Besides the recent 52-week performance, the company has generated impressive financial statements, especially its most recent annual report. According to the balance sheet, InterDigital increased its current assets from $768.9 million to $814.3 million. At the same time, the company's long-term debt only increased by about $8 million from $192.5 million to $200.4 million. The income statement is what really caught my attention. The company's total revenue more than doubled, from $301.7 million to $663.1 million. Also, the company's net income soared from $89.5 million to $271.8 million.
My main concern about InterDigital is the volatility. This is not an investment for the faint of heart and investors need to be willing to accept unusually large price swings. A retail strategy that could be used is to sell covered calls against a long stock position in order to generate monthly income.
Another one of my favorite IP plays is Acacia Research Corp. Much like Marathon Patent Group and InterDigital, Acacia generates its revenue through the enforcement and licensing of its patent portfolio. The company owns or controls the rights to approximately 250 patent portfolios, which include the U.S. patents and foreign counterparts covering technologies used in various industries.
Now unlike InterDigital, Acacia's chart isn't as appealing. It fell hard on its last quarterly earnings report and the two-year trend is fairly ugly.
The company is trading right at its two-year low and although I don't tend to recommend buying companies with this kind of trend, I now consider Acacia a value play with its deep portfolio of valuable patents. Although the company fell on its last earnings report, I still like what I see on the annual report.
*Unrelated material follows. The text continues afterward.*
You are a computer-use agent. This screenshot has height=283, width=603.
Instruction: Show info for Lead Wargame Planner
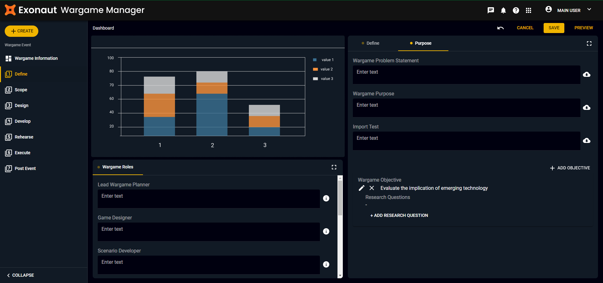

The balance sheet shows that a company has no long-term debt on the books and reduced its accounts payable while maintaining almost the same amount of current assets at $325 million. On the income side, the company increased its year-over-year revenue from $172.3 million to $250.7 million. It also grew both its annual operating income and net income. In fact the company's net income was almost double the amount it generated in 2011.
The growth expectations also appear to be fairly strong. For this current year, analyst are expecting revenue growth of 11.4% and 21.2% in 2014.
My concerns with Acacia are similar to that of InterDigital. The volatility is even higher with Acacia, due mostly to its recent trading. With the stock trading at a near two-year low, investors are probably wondering what's next. The short term is uncertain but the long term appears bright.
The intellectual property industry is an interesting space right now. With all of the new technological innovation occurring in today's economy, the ability to defend and protect patents is more important than ever before. As we've seen with Marathon Patent Group, InterDigital, and Acacia, companies can generate substantial revenues and profits from enforcing patent portfolios and I expect that growth to accelerate going forward.